SIR – Instead of descending to the level of trading personal insults, it might be more beneficial to outline why I felt so strongly about this issue that I took the time to respond to Mr Sullivan in the first place.
At the West Cork Philosophical Society, we choose a theme for each season and this season just passed, our topic was ‘Women Thinkers’. To give some examples, Mary Wollstonecraft in 1792, wrote The Vindication of the Rights of Women in which she argued that women were not, as was assumed at the time, intellectually inferior to men.
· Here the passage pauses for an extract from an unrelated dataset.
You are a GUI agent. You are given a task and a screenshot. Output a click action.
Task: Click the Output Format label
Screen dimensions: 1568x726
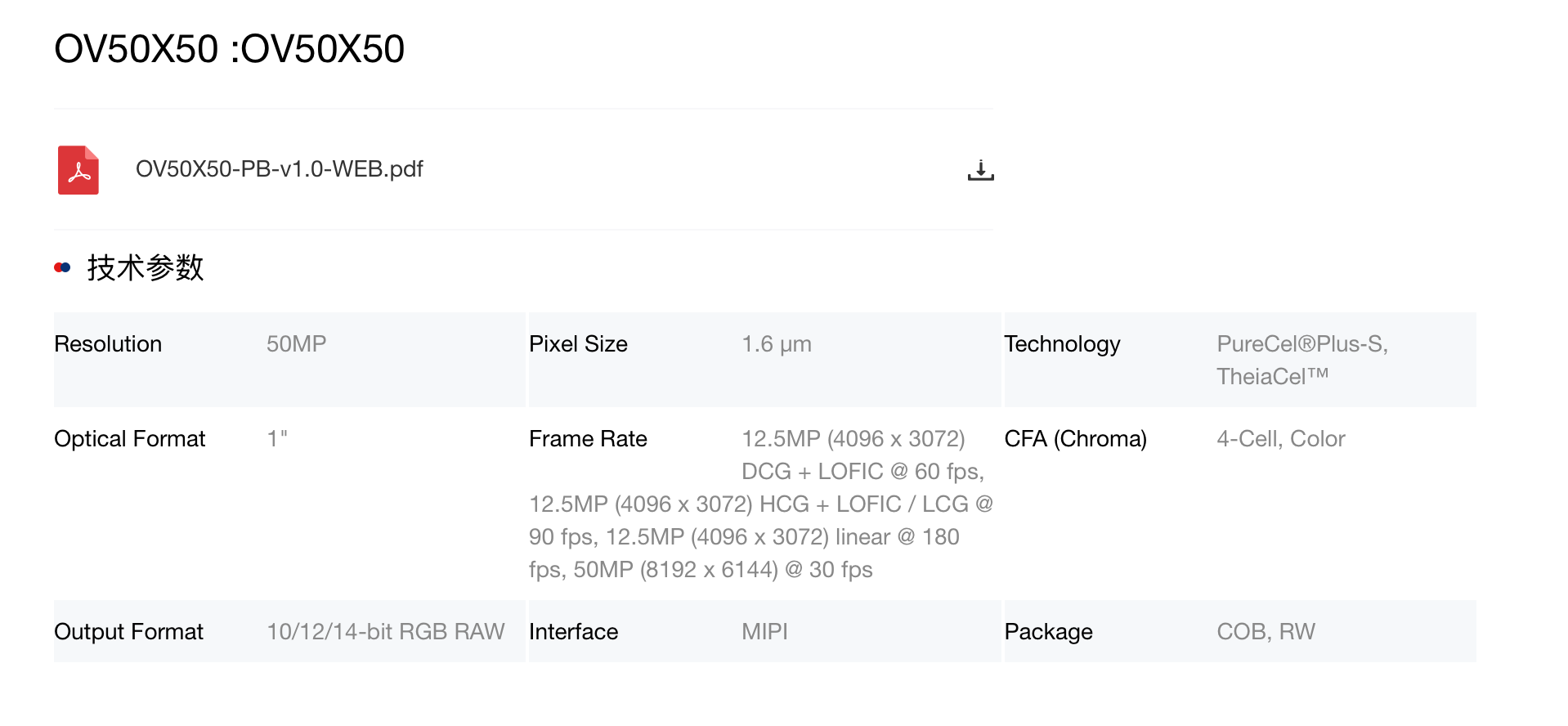pyautogui.click(x=128, y=632)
She argued that women ought to be educated and that this would allow both women and men to flourish and the whole of society would benefit as a result. Despite being one of the most important Enlightenment thinkers Mary Wollstonecraft does not appear on any standard philosophy course.
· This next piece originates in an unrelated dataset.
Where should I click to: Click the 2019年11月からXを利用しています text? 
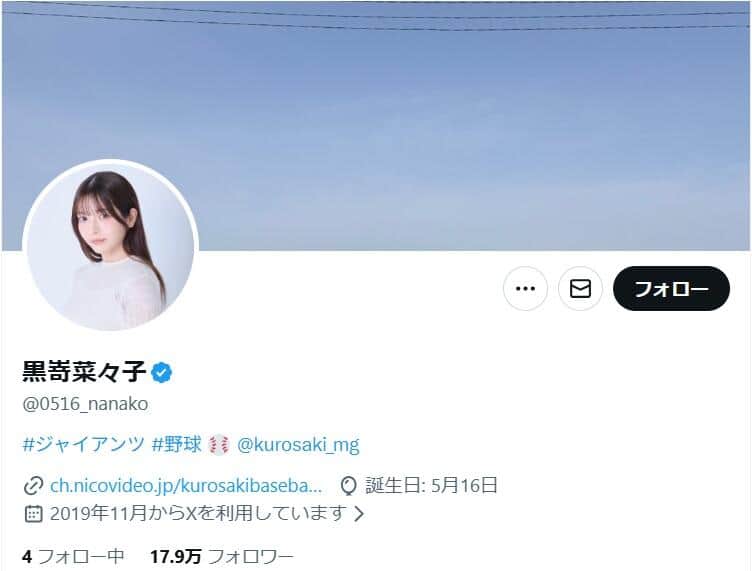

Anne Conway’s work, The Principles of the Most Ancient and Modern Philosophy, was published anonymously in 1690. A refutation of Descartes’ mind-body split, she held that all ‘matter’ is both living and Divine. Her work ‘anticipates’ that of Gottfried Wilhelm Leibniz - his own work patently echoes Conway’s Monadology.
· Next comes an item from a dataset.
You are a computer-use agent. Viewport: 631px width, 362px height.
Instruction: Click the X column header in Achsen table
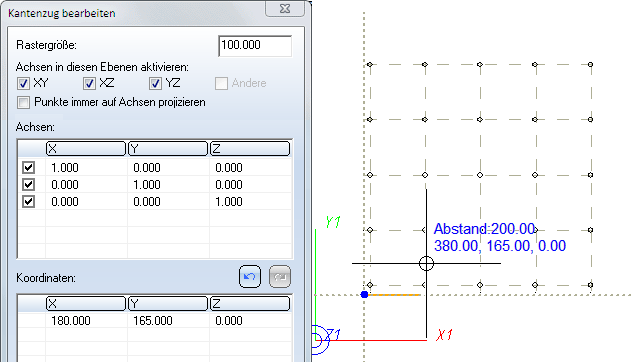(86, 149)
However, as the Stanford Encyclopaedia states, ‘Although she was unusual as a female philosopher of the seventeenth century by virtue of the fact that her philosophy achieved publication, the anonymity of her work has ensured that she has suffered the same neglect that has been the lot of most pre-modern female philosophers.’
Sor Juana, Hildegard of Bingen, Ayn Rand, Edith Stein, Sarah Kofman, Ruth Millikan, Simone Weil, described by Albert Camus as ‘the only great spirit of our times,’ Judith Butler, Julia Kristeve, Rosa Luxemburg, Sylvia Federici, Susan Bordo, Hannah Arendt- has anyone heard of these women philosophers?
The attitudes that fuelled slavery still linger as do the attitudes that regarded women as inferior to men.
In the wake of hurricane Ophelia, the ‘me too’ campaign rocked society in the midst our season. I think that a person would have to be made of stone not to be moved by the accounts given not only by celebrities, but by neighbours, partners, sisters, friends about the extent of misogyny still present in society.
A veil of silence was lifted. I personally felt a great sense of the injustice to which women have been subjected. I think that was shared by a lot of women.
So it was that I read the original letter by Mr Sullivan suggesting that these women are all crazy ‘feminists’ speaking out to falsely accuse men because they are ‘men-haters’.
I certainly do not hate men as Mr Sullivan suggests and neither am I tarring all men with the same brush.
I can’t help but wonder though, having looked at these women thinkers, if women had been educated and included in the planning and organising of society from the outset, what sort of world would it be?
From January, our topic of choice for the Philosophical Society is power.